_What is needed_
The answer is all of the data, repeated exactly.

________________

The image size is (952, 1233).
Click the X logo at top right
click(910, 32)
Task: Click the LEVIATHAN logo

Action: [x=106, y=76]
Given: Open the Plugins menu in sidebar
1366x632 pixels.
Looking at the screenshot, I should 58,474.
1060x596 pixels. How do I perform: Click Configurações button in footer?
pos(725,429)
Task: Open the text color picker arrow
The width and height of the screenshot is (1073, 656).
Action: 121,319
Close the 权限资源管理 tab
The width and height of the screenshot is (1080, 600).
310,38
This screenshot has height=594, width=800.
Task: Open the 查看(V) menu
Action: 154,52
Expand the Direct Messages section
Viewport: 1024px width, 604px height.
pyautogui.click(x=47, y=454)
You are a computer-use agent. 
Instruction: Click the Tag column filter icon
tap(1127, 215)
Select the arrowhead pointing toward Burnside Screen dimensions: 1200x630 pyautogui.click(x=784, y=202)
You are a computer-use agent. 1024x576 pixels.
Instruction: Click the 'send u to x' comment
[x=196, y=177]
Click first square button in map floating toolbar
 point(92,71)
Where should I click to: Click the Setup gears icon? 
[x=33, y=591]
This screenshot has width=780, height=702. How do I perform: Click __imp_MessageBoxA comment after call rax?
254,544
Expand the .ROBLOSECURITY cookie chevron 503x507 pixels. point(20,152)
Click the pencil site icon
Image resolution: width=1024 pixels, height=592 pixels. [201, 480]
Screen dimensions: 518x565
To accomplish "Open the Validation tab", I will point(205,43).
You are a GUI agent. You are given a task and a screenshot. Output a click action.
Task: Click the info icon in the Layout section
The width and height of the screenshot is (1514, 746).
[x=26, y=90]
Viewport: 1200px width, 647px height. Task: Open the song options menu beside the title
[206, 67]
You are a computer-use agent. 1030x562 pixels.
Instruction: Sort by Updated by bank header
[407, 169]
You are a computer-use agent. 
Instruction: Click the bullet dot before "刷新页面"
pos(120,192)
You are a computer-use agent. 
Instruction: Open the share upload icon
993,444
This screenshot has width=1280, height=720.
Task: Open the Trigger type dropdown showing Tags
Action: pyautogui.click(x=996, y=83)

________________

_The answer_
The image size is (952, 1233).
Click the X logo at top right
click(910, 32)
Task: Click the LEVIATHAN logo

Action: [x=106, y=76]
Given: Open the Plugins menu in sidebar
1366x632 pixels.
Looking at the screenshot, I should 58,474.
1060x596 pixels. How do I perform: Click Configurações button in footer?
pos(725,429)
Task: Open the text color picker arrow
The width and height of the screenshot is (1073, 656).
Action: 121,319
Close the 权限资源管理 tab
The width and height of the screenshot is (1080, 600).
310,38
This screenshot has height=594, width=800.
Task: Open the 查看(V) menu
Action: 154,52
Expand the Direct Messages section
Viewport: 1024px width, 604px height.
pyautogui.click(x=47, y=454)
You are a computer-use agent. 
Instruction: Click the Tag column filter icon
tap(1127, 215)
Select the arrowhead pointing toward Burnside Screen dimensions: 1200x630 pyautogui.click(x=784, y=202)
You are a computer-use agent. 1024x576 pixels.
Instruction: Click the 'send u to x' comment
[x=196, y=177]
Click first square button in map floating toolbar
 point(92,71)
Where should I click to: Click the Setup gears icon? 
[x=33, y=591]
This screenshot has width=780, height=702. How do I perform: Click __imp_MessageBoxA comment after call rax?
254,544
Expand the .ROBLOSECURITY cookie chevron 503x507 pixels. point(20,152)
Click the pencil site icon
Image resolution: width=1024 pixels, height=592 pixels. [201, 480]
Screen dimensions: 518x565
To accomplish "Open the Validation tab", I will point(205,43).
You are a GUI agent. You are given a task and a screenshot. Output a click action.
Task: Click the info icon in the Layout section
The width and height of the screenshot is (1514, 746).
[x=26, y=90]
Viewport: 1200px width, 647px height. Task: Open the song options menu beside the title
[206, 67]
You are a computer-use agent. 1030x562 pixels.
Instruction: Sort by Updated by bank header
[407, 169]
You are a computer-use agent. 
Instruction: Click the bullet dot before "刷新页面"
pos(120,192)
You are a computer-use agent. 
Instruction: Open the share upload icon
993,444
This screenshot has width=1280, height=720.
Task: Open the Trigger type dropdown showing Tags
Action: pyautogui.click(x=996, y=83)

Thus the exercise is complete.